During lunch I had a call from Mr. Achilles, who was then in Couve de Melville’s office, reporting that Khrushchev’s meeting with de Gaulle [Page 424] had been entirely devoted to a six-page statement,1 the key part of which was a statement that unless the United States is ready to condemn such actions as the U—2 flight with respect to the Soviet Union, renounce such acts in the future, and punish those responsible, the Soviet Government would not take part in this summit conference.

This was discussed during the four-power Western session at 2:30,2 and was expected to be the main subject of conversation in Mr. Macmillan’s meeting with Khrushchev scheduled at four o’clock.

Mr. Herter, in referring to this, said that we are confronted with Mr. Khrushchev’s threat to withdraw from the summit conference. The President said we must consider whether it would be better to break the conference off ourselves. Ambassador Thompson stated that we need a better posture on which to break it off than the matter of spy flights.

Mr. Merchant said De Gaulle had told Khrushchev he did not think he should bring this matter into the summit conference but should take it up with the Americans. He went on to say that all countries conduct espionage, including Russia and France. He added that if this matter were to come to war, he wanted Mr. Khrushchev to know that France as an ally would stand with the United States. Mr. Merchant added that the press already seems to have some knowledge of this. To a question by Mr. Herter, Mr. Kohler stated that there had been no approach whatsoever by the Soviets. The President commented that Khrushchev is trying to see how our allies react to this pressure.

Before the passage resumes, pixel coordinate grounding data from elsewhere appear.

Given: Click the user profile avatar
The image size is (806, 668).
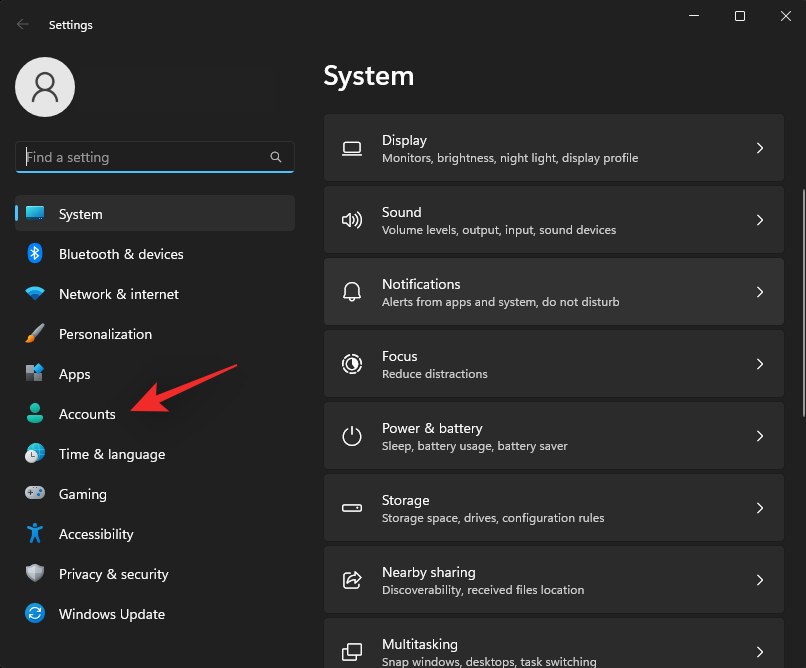Looking at the screenshot, I should click(x=44, y=87).
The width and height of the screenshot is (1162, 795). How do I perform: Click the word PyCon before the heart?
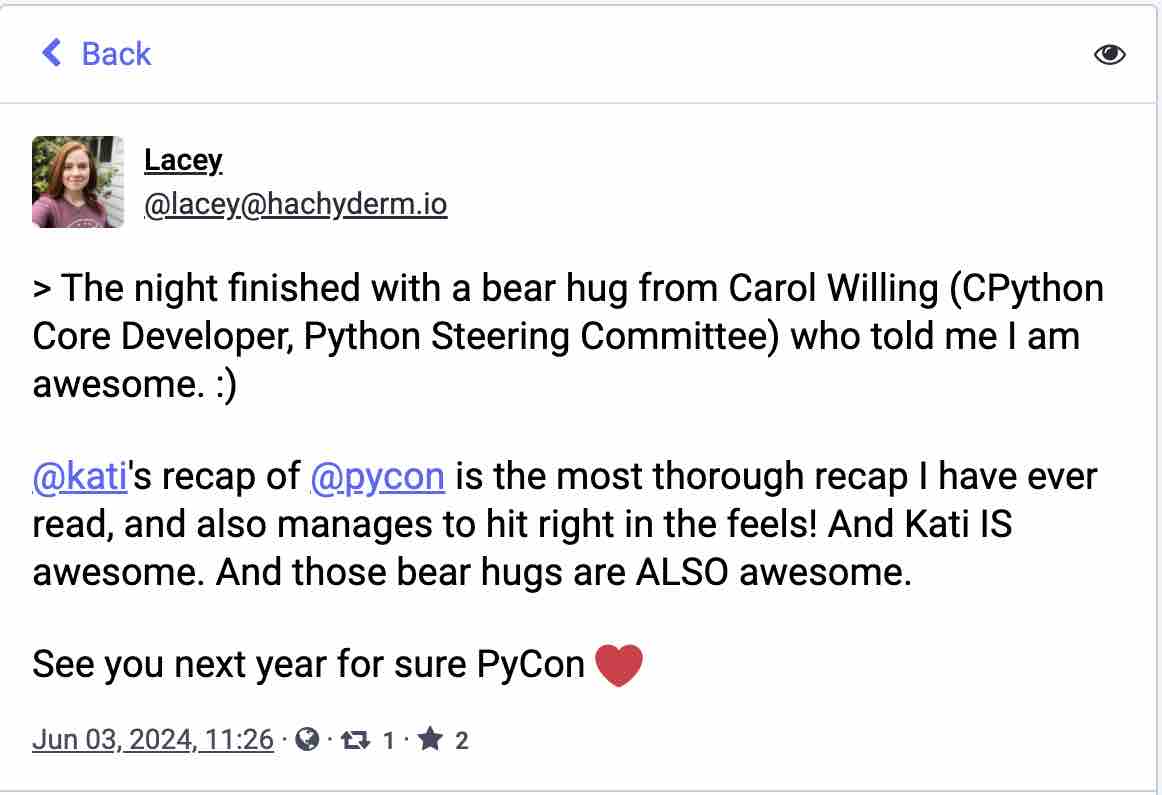pos(531,664)
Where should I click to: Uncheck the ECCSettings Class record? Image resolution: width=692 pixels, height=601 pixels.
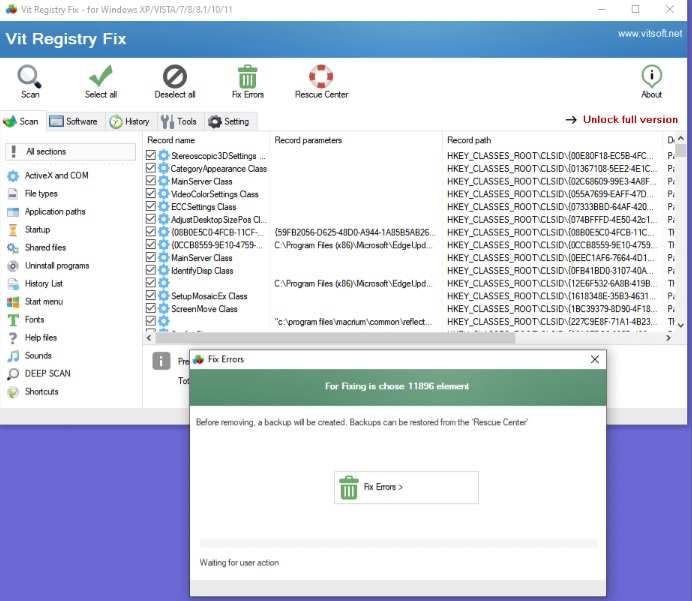[151, 207]
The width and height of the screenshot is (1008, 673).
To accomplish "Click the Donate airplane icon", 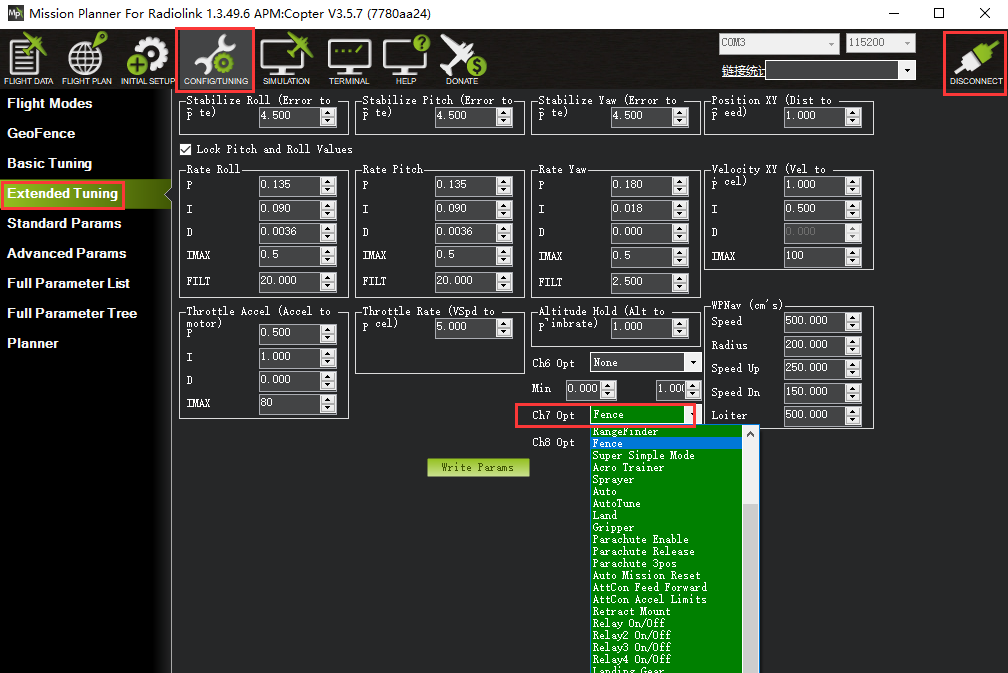I will click(x=462, y=60).
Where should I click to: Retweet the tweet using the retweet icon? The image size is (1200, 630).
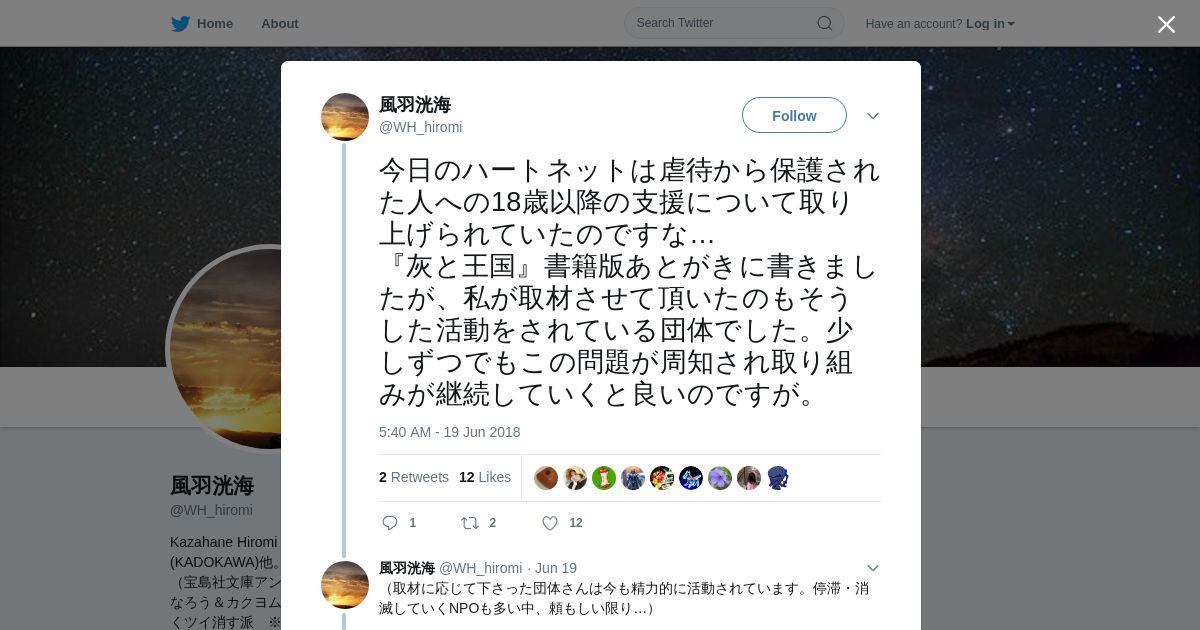pyautogui.click(x=469, y=523)
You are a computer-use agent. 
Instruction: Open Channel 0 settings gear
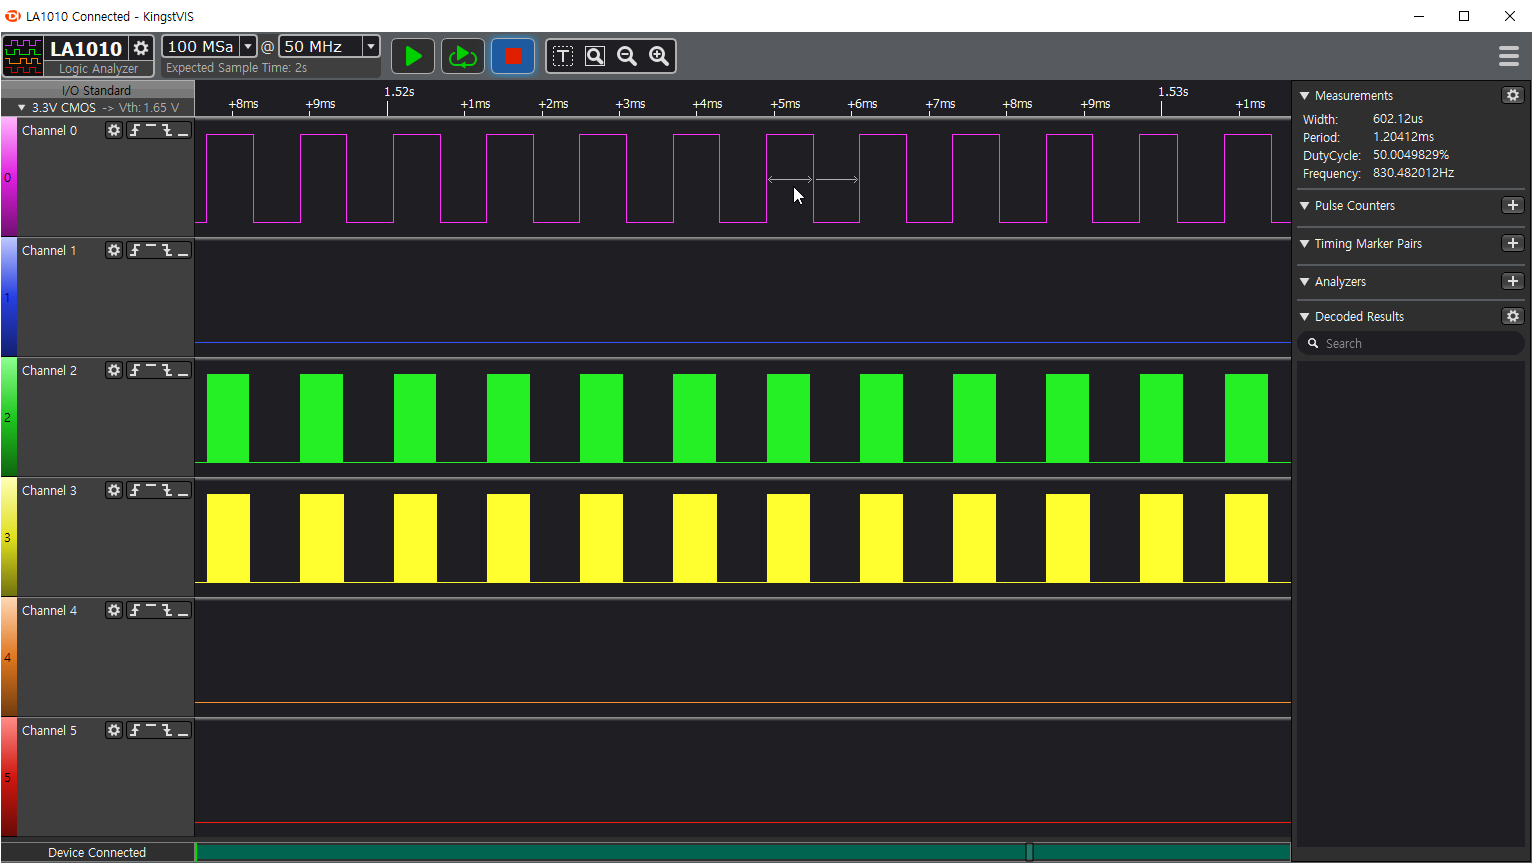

The President asked for the ideas of the group as to why Khrushchev had not done this five days ago. Mr. Herter asked Mr. Bohlen whether he thought Khrushchev had come here simply to break off the summit conference. Mr. Bohlen said that, considering the content of the document, and the fact that it was delivered in writing, he felt the Soviets had in fact made a decision to break off the conference. Mr. Merchant said that brings us back to the question of choice whether the President should break it off, or Khrushchev. Mr. Bohlen went on to say that since the démarche is in writing, it is clear that Khrushchev plans to put this on the table. He certainly is aware that the President could not accept it, and therefore really intends to break off the conference.

Mr. Thompson came back to the point that Khrushchev may be taking a reading with our allies to test their resolution on this. He said that Khrushchev is vulnerable at home over his impulsiveness, and that we should say that we could not negotiate with a man who uses language of this kind in a serious conference.

[Page 425]

The President said that if the Soviets simply want a four-power statement that we deplore and denounce espionage, he would have no objection to this. We will not go beyond that to foreswear specific activities unilaterally, however.

Mr. Merchant said that all things considered, it would be better to have Mr. Khrushchev walk out of the conference than the President. Mr. Herter suggested that, in the morning, if Khrushchev raises this question, the President should invite him over for discussions. Mr. Bohlen said that if this is our intention, we should get word to the Russians at once, letting them know that we have received knowledge of this démarche, that we cannot consider it as presented, and that if they present it the United States will have to stand behind its past operations.

The President said that the intelligence people, he thought, had failed to recognize the emotional, even pathological, reaction of the Russians regarding their frontiers. Mr. Bohlen said he felt the intelligence people had been aware of this but thought the pilot would never be taken alive by the Soviets.

Mr. Bohlen said there seems to be a need to have a statement ready for the President to give if required. The President said he thought it could be quite simple. Everybody knows there has been espionage throughout history. For the Russians to demand that we foreswear espionage while knowing that we are the victim of their espionage is completely unacceptable. Mr. Thompson suggested that we add that we are prepared to discuss overflights and espionage in general. [1-1/2 lines of source text not declassified] The President said that, in the right circumstances, he would be quite willing to renounce the use of the U–2, whose use is at an end so far as he is concerned. Mr. Bohlen said that if this is the case, we might state in such a statement after a break-up of the conference that indeed we were ready to discontinue the use of the U–2. He thought we should bring in the matter of the UN, proposing that the Security Council of the UN undertake the flights to guard against surprise attack. The essential points are two—first, that we could not respond to a threat, and second, what might have been done had there been serious consideration of this at the conference. Mr. Bohlen thought that the Russians are trying to get us to “grovel” or to assert a legal right to overfly (which they will challenge as untenable).

The President said that espionage is simply a practice that has been carried on throughout history. It is up to the affronted country to defeat spies attempting to operate against them.

A.J. Goodpaster3
Brigadier General USA
  1. Source: Eisenhower Library, Whitman File, DDE Diaries. Secret. Drafted by Goodpaster on May 16.
  2. See Document 163.
  3. See Document 162.
  4. Printed from a copy that bears this typed signature.